As a co-founder of several tech start-ups, what is one piece of "academic" wisdom that you found didn't actually work when applied to the fast-paced environment of a commercial startup?

During my studies, we learned a lot of “wisdom” about rigorous software development and how soon we would be able to create fully formally verified systems which, once built, we would never have to change because they would be correct by construction. Fortunately, my co-founders and I also collected lots of advice from start-up practitioners, and we were very eager to adopt a much more agile, customer-oriented development style.

You have supervised over 20 Ph.D. theses. When you are looking for a new researcher or student to join your lab, what non-technical trait do you value most?

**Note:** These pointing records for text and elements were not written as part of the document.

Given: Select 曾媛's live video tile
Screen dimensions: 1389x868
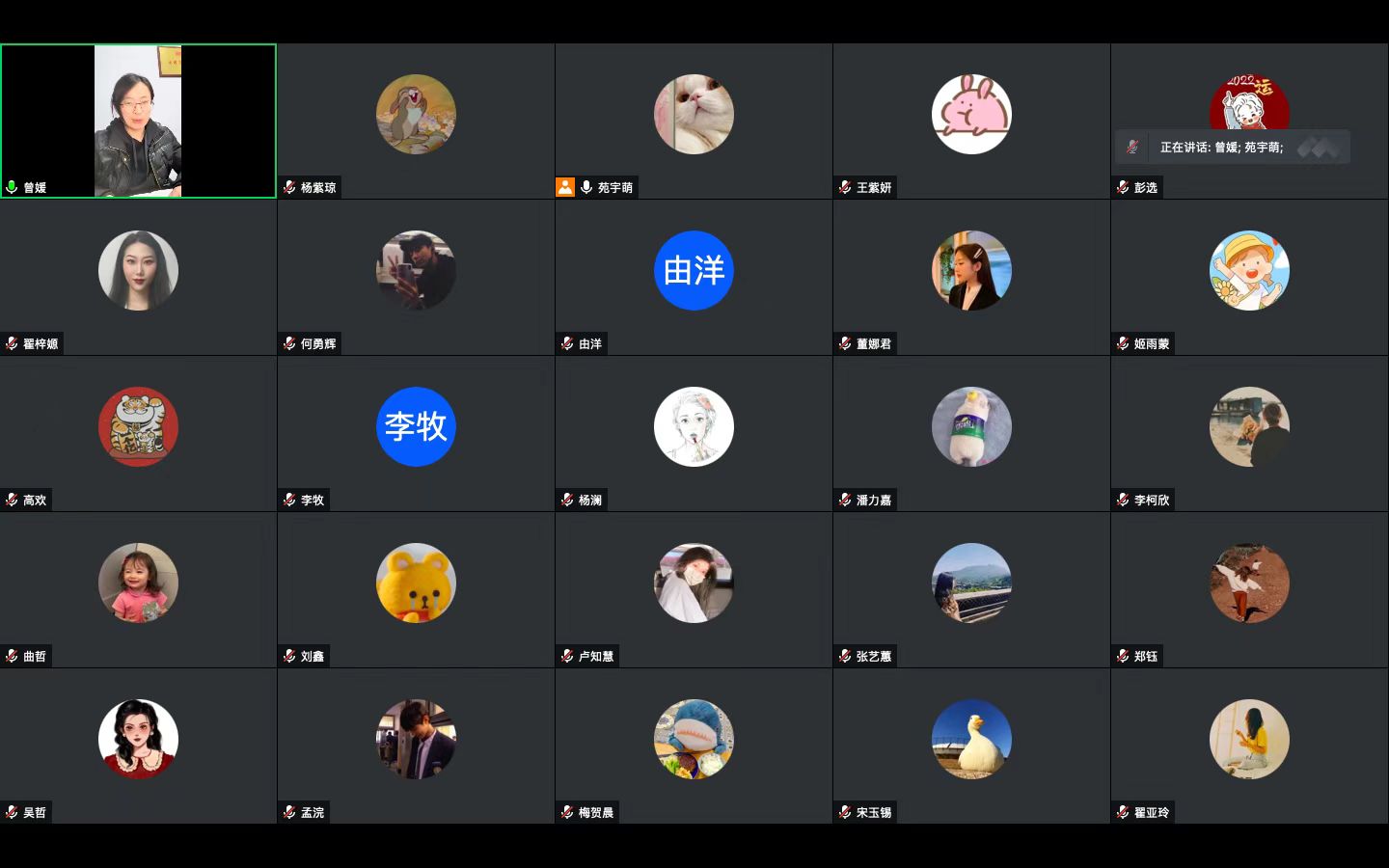Looking at the screenshot, I should 138,121.
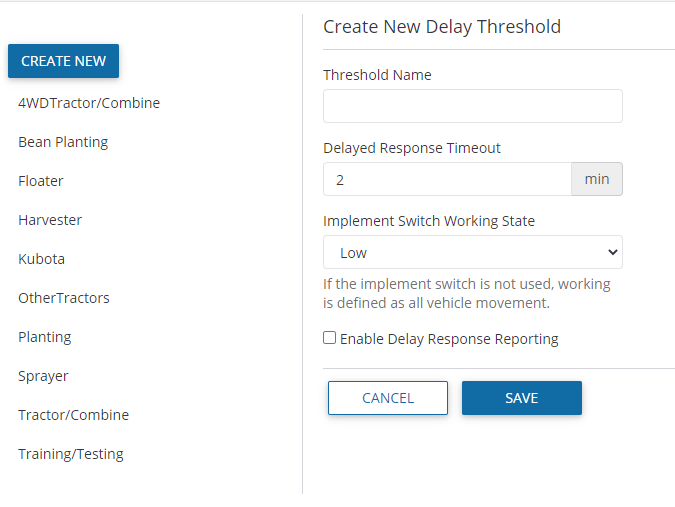Viewport: 675px width, 507px height.
Task: Click the dropdown arrow next to Low
Action: pyautogui.click(x=612, y=252)
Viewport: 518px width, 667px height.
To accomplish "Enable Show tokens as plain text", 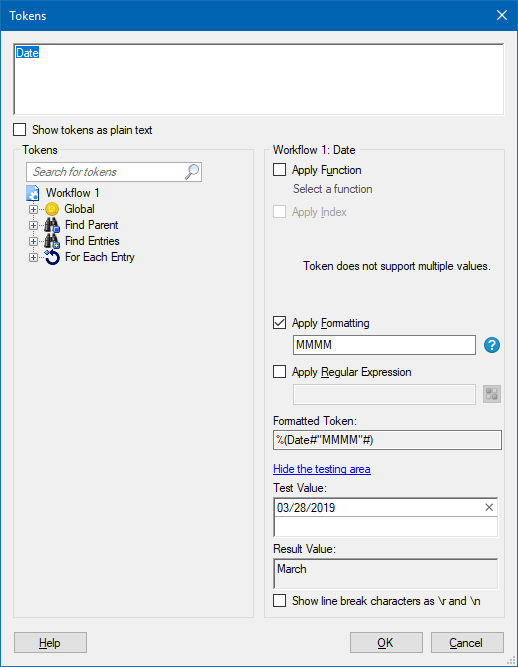I will point(20,130).
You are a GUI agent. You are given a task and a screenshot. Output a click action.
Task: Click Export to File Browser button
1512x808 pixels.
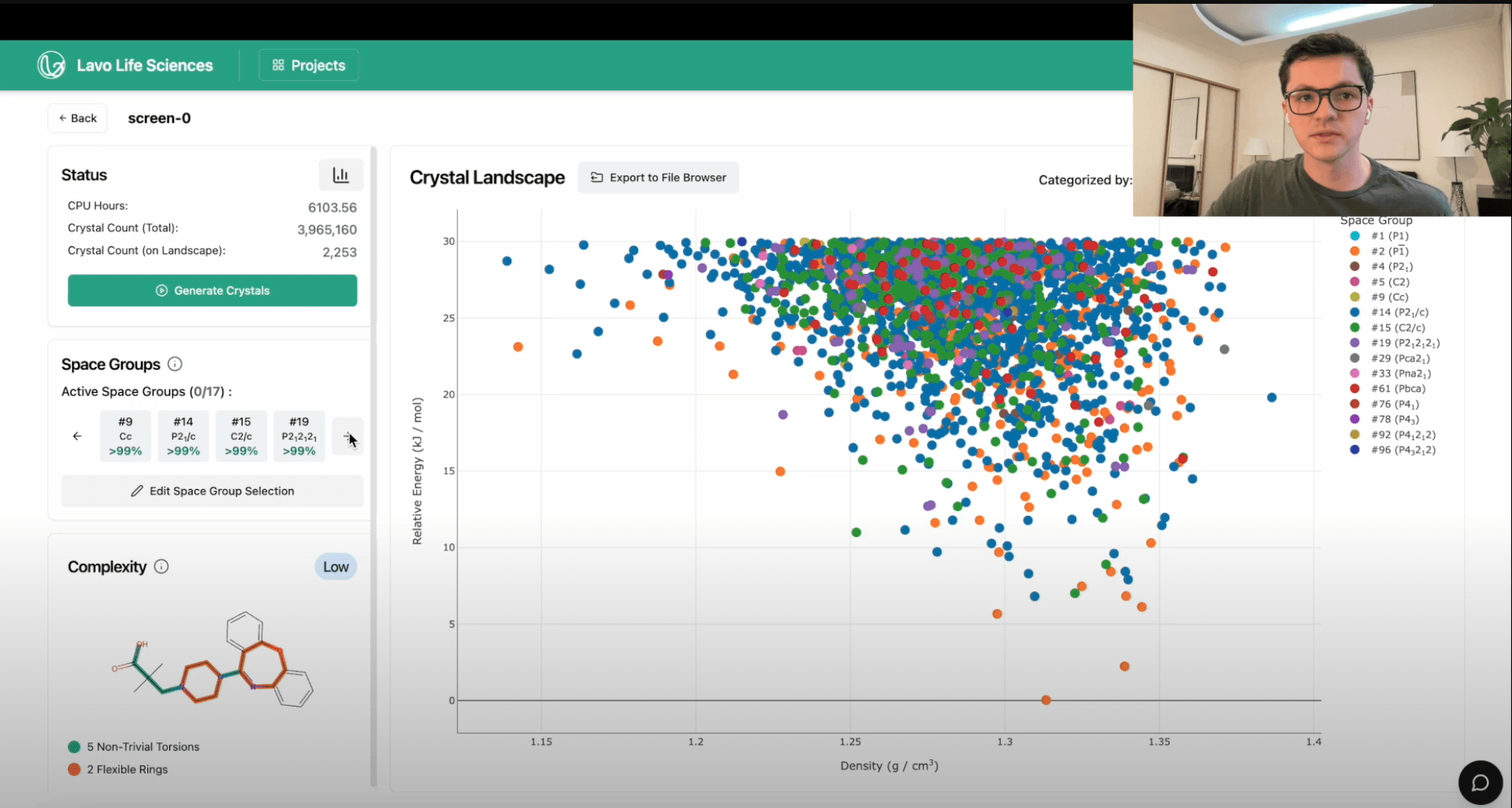click(658, 178)
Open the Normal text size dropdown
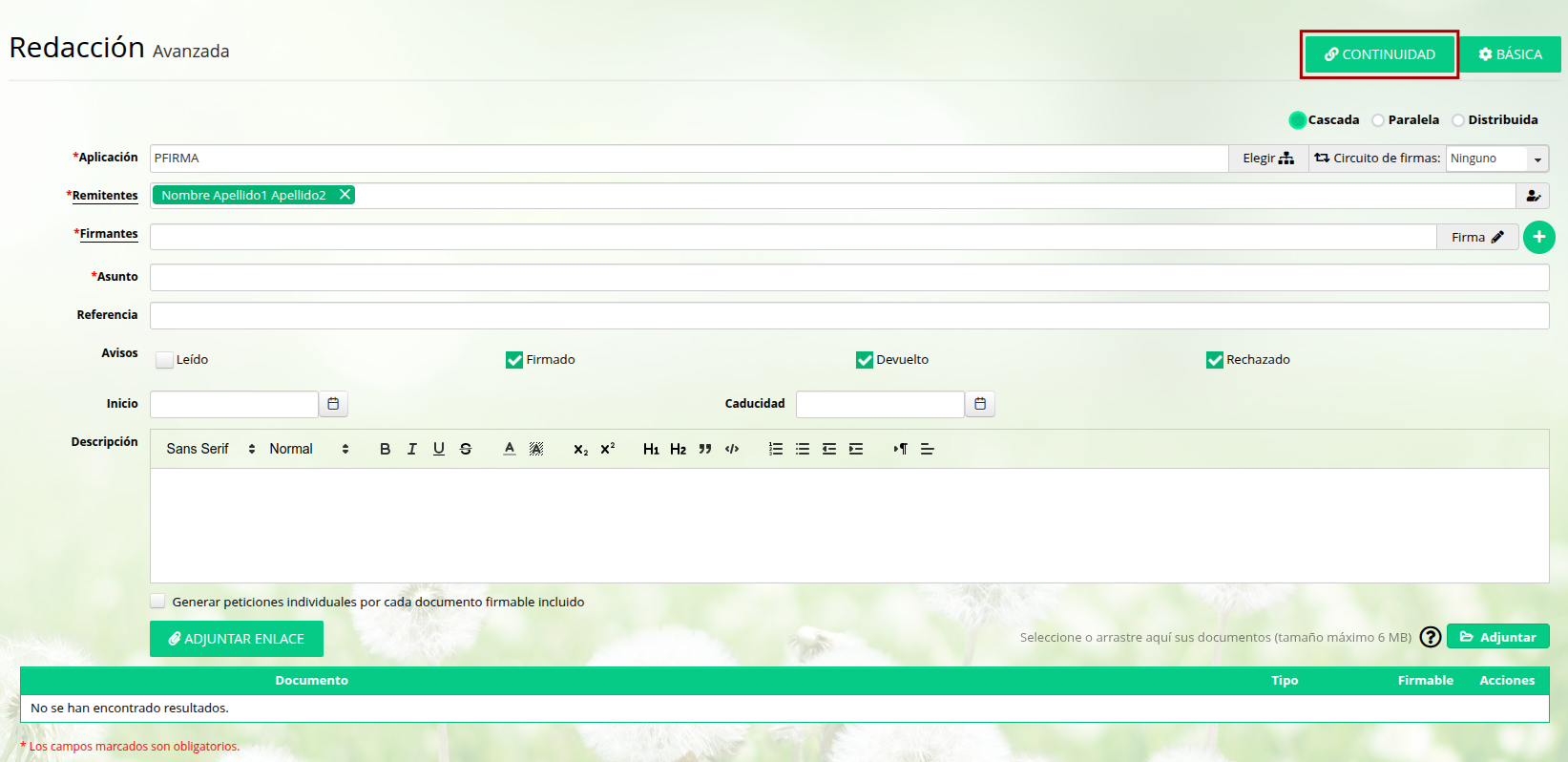 pyautogui.click(x=308, y=449)
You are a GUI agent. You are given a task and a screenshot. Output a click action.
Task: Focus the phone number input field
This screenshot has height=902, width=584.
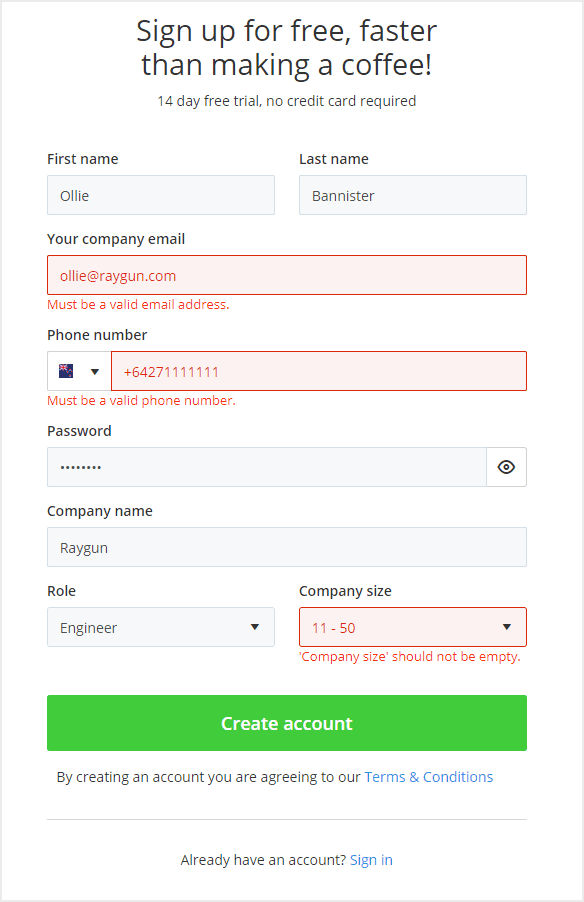[x=320, y=371]
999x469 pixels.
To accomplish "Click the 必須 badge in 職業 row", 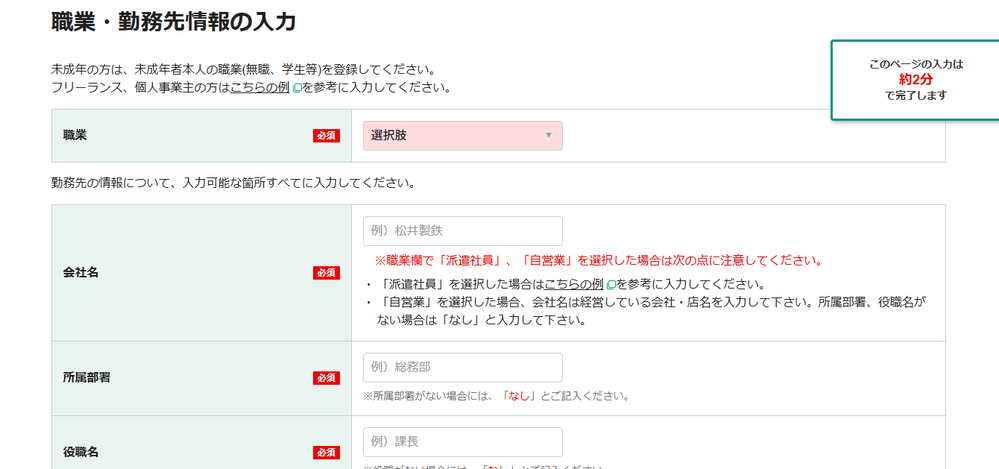I will (326, 136).
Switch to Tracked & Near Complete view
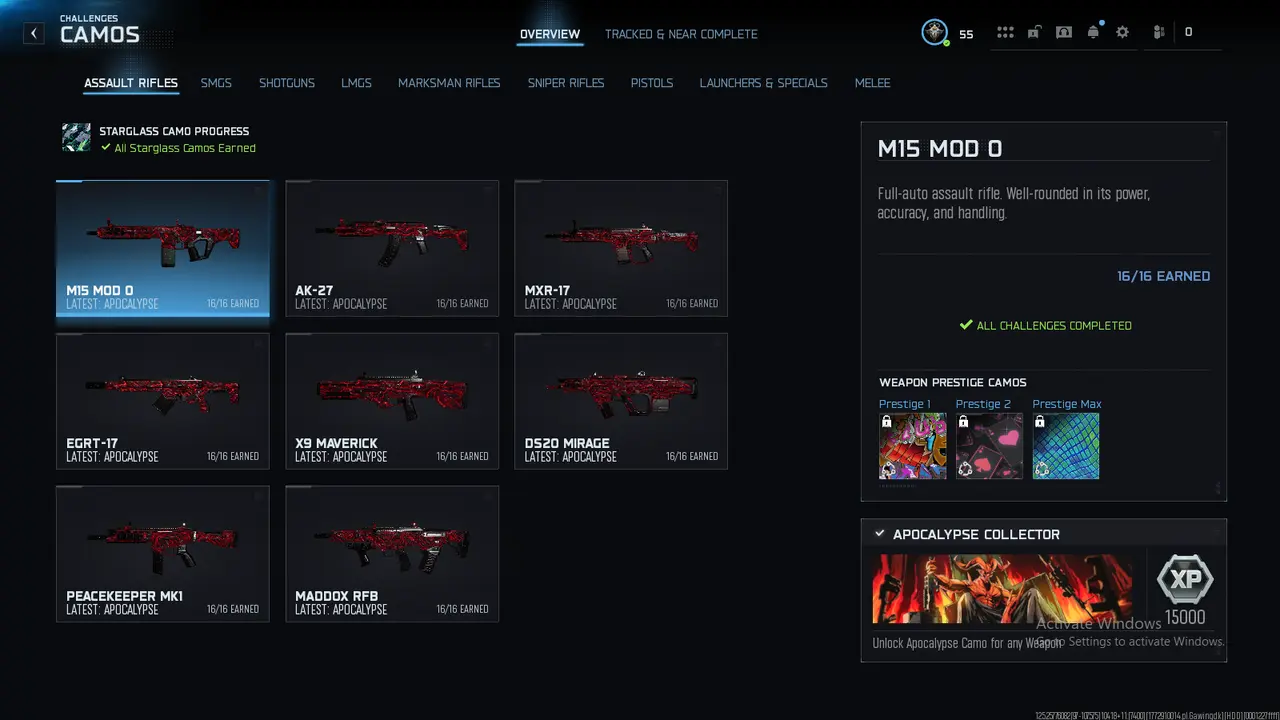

I usually look for general problem-solving capabilities. I ask the candidates for the most difficult problem they have encountered so far, and how they solved it. If your students find creative solutions for hard problems on their own, then as their advisor, your main job will be to help them generalize both problems and solutions into a contribution that will stand the test of time. This still sounds challenging but is much more satisfying than taking them by the hand for every little problem they encounter.

As the industry moves toward AI-assisted coding (like GitHub Copilot), do you believe the role of formal program analysis will become more or less important for the next generation of engineers?

Despite us having more and more capable AI agents producing code for us, there will still be humans who take responsibility for the final product. What will they base their assessment on? Someone will have to check that the code is doing the right thing – and also specify what the right thing is. You may trust your AI agent on that, but in the end, it is your head that is at stake. Automated testing and analysis tools (for which again other humans take responsibility) will help us rest assured that everything in our code is (still) fine, and that we can safely and responsibly release code into production.

Andreas Zeller will receive his award at ICSE this year.